Whistle while you work
It seems that some federal workers are multitasking when it comes to working at their computers, according to an informal survey by FCW.com.
We asked federal employees whether they spent any time at their work computers conducting nonwork activitie, such as shopping online or checking the latest sports scores. More than 90 percent of the 81 people who responded online said they did so some of the time.
Although it is a tiny survey, more than one third of the respondents 37 percent said they did nonwork surfing at work, but also did more work at home.
Apparently, most folks do more than whistling while they work.
Find a link to the Oct. 22 story about misuse of government computers on FCW.com Download's Data Call at www.fcw.com/download.
Who could imagine a government commission report not only landing on the bestseller lists but also getting nominated for the prestigious National Book Award?
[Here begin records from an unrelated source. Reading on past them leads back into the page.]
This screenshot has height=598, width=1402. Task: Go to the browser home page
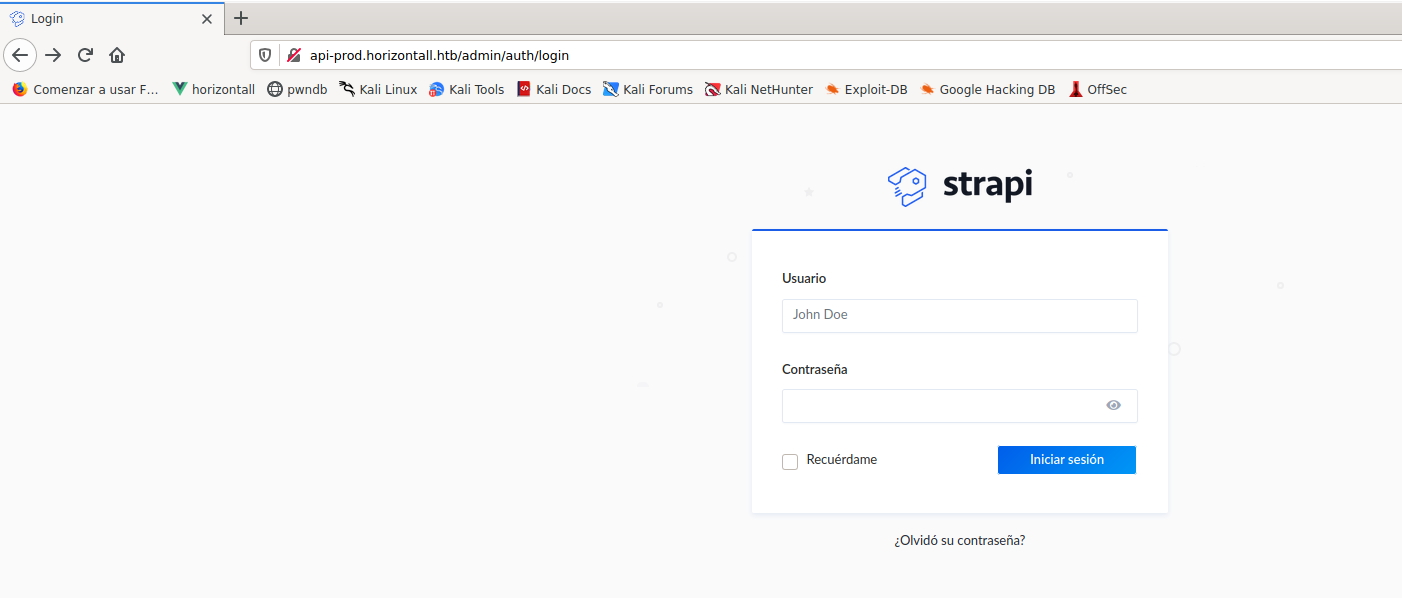coord(117,55)
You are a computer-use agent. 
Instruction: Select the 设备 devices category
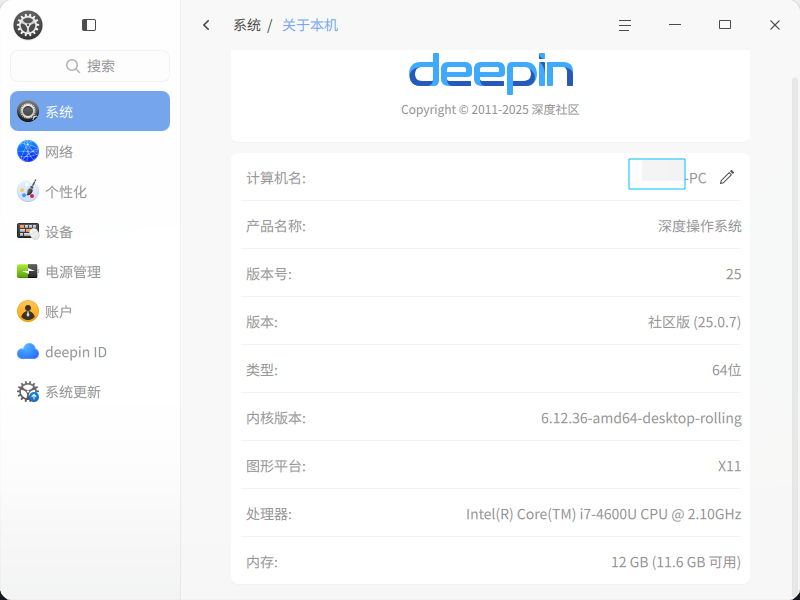(x=90, y=231)
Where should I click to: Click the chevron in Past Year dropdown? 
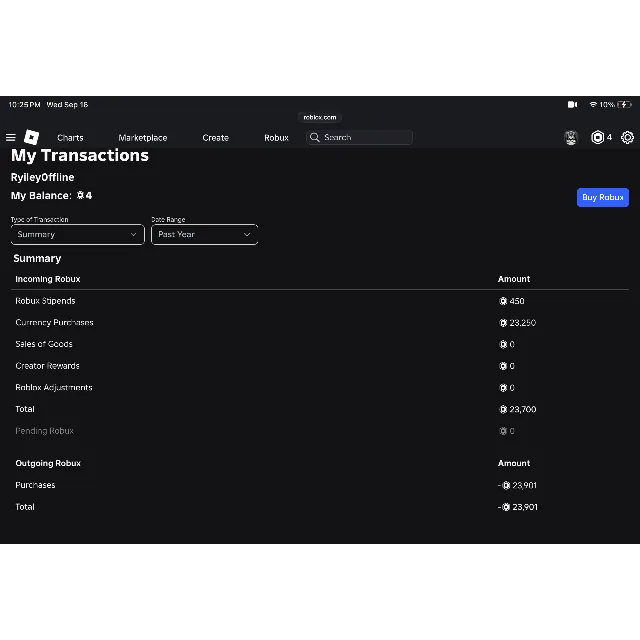point(247,235)
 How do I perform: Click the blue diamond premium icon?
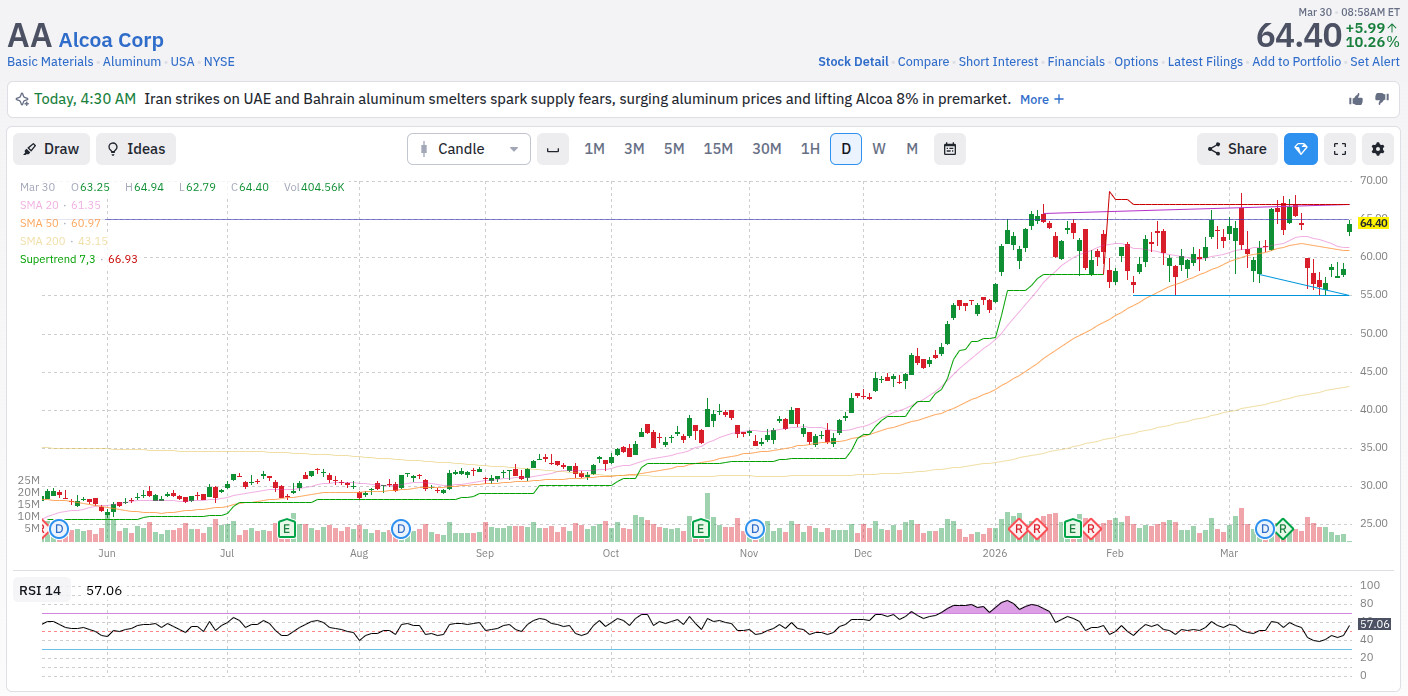[1301, 149]
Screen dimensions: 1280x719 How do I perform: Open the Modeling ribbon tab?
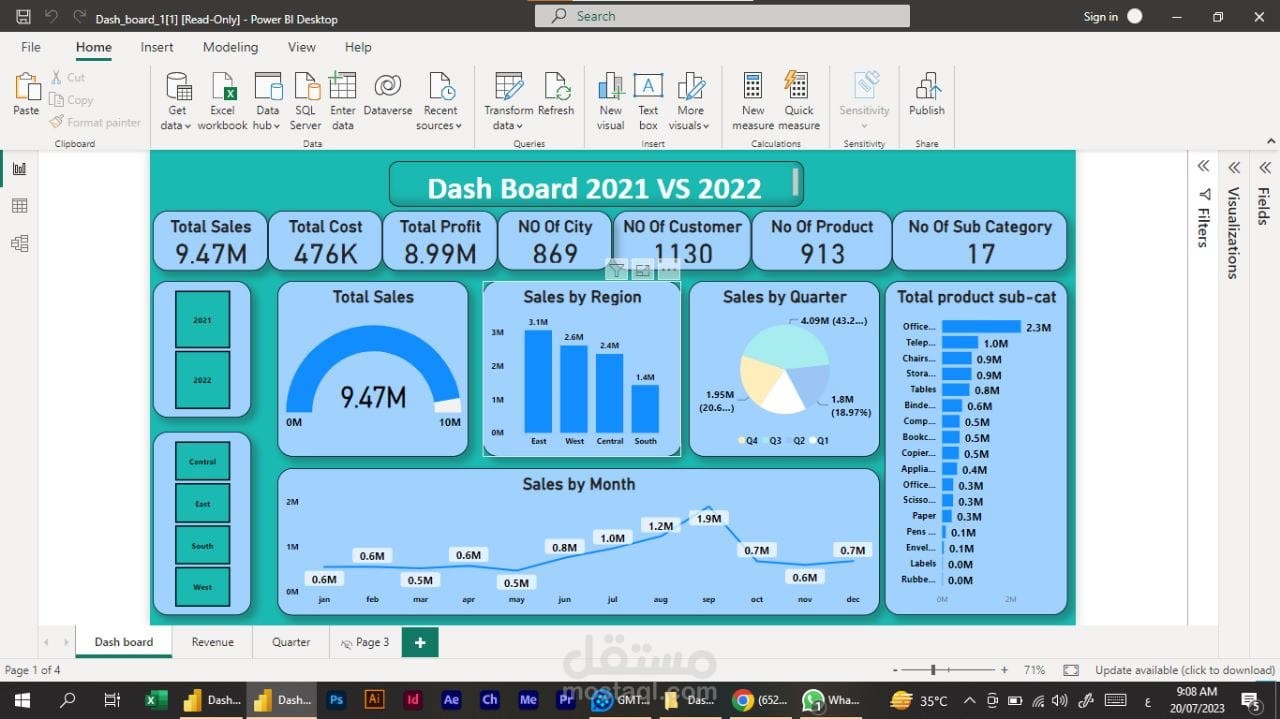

It has happened to the 9-11 Commission's final report.
The book has sold more than 1 million copies and has made numerous best-seller lists. It beat out a number of well-established authors, including Philip Roth and Ron Chernow, to become a finalist for the award.
The winners will be announced Nov. 17.
However, it won't be the first time a government report has been singled out for the National Book Award. In 1973, a report by a special commission in New York on a deadly riot at the state prison in Attica two years earlier was nominated but did not win.
To see all of this year's nominees, visit www.nationalbook.org.
The commission's report also could be up for a Pulitzer Prize.
Next-generation space cadets
Students at the Kenneth Carberry Intermediate School in Emmett, Idaho, will learn firsthand from Angela Phillips Diaz, NASA's deputy assistant administrator for legislative affairs, and astronaut Steve Swanson about the Vision for Space Exploration and how the kids can help make it a reality.
"As NASA moves forward in its quest to explore Mars and beyond, it's important for us to energize and excite the next generation about the possibilities," Diaz said. "We must create learning environments that will nurture the first human beings, from all segments of our society, who will become explorers of the Earth, moon, Mars and beyond."